Max and Stacy arrive after about half an hour. The environment is stimulating. We drink beer and walk around the various small groups of people chatting. It’s the first time we’ve seen each other since New Year’s Eve so we inquire about how everyone’s vacations were and where they spent them. We then talk about bitcoin projects. About things to do. About upcoming key appointments. There is excitement and buzz. Max approaches. He asks us who we are and what we are doing in El Salvador. He seems genuinely interested and amazed by our adventure. He fills us with compliments and asks for a picture of our adoption in the country. We tell him our impressions. Unfiltered. About how it is possible to live in Bitcoin and how this was unthinkable just a year ago. But also about how we need to work on the education of the population as well as on relations with foreign investors. Stacy is very kind. Always smiling. But she seems to want to stay more on her own. 

Max begins his speech, in his own way. Ironic, shouted, excessive but always precise, punctual and competent.

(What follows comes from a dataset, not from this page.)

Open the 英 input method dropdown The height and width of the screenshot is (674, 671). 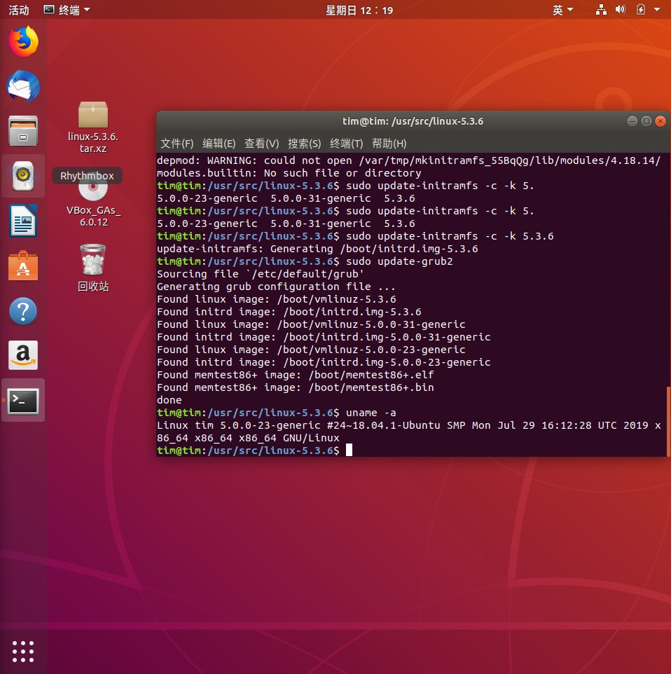coord(562,10)
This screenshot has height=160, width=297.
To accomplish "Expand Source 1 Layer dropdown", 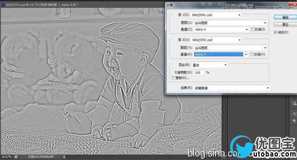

He talks about money, its oppressive nature and how El Salvador could be the beginning of something absolutely new. The press is all around him, recording and photographing. After shaking a twenty-dollar bill, calling it dung, and tearing it into dozens of small pieces, he points to us in the crowd. He announces to the audience that there are a group of Italians who came to see the legal tender and who live only on bitcoin. He invites everyone to applaud us and people start congratulating us. Suddenly being the center of attention embarrasses us a bit. I mean, what’s so extraordinary about it? Something historic is happening here, and for the quality of our work, we’ve come to see for ourselves. It should be business as usual. Instead, in an era where articles in mainstream newspapers are written by professional journalists based on information they gather on Facebook groups, perhaps what we’re doing is truly exceptional.

Towards the end of the meetup, Samson Mow also shows up. We exchange a few impressions about the country’s fortunes and upcoming milestones for Bitcoin here. It’s strange to see such familiar faces in our environment here in a developing nation in Central America. In such an intimate setting after all. To be able to have a direct relationship with them, just because of that context. It’s a contrast. It’s almost jarring. And yet it’s a signal. Evident. It’s a symptom that a machine that has no precedent has been set in motion here. This quality, this professionalism, all this attention from a community as rich in ideals and as determined as ours, must lead to something.

That’s what we think as we head back to base, which is now late at night.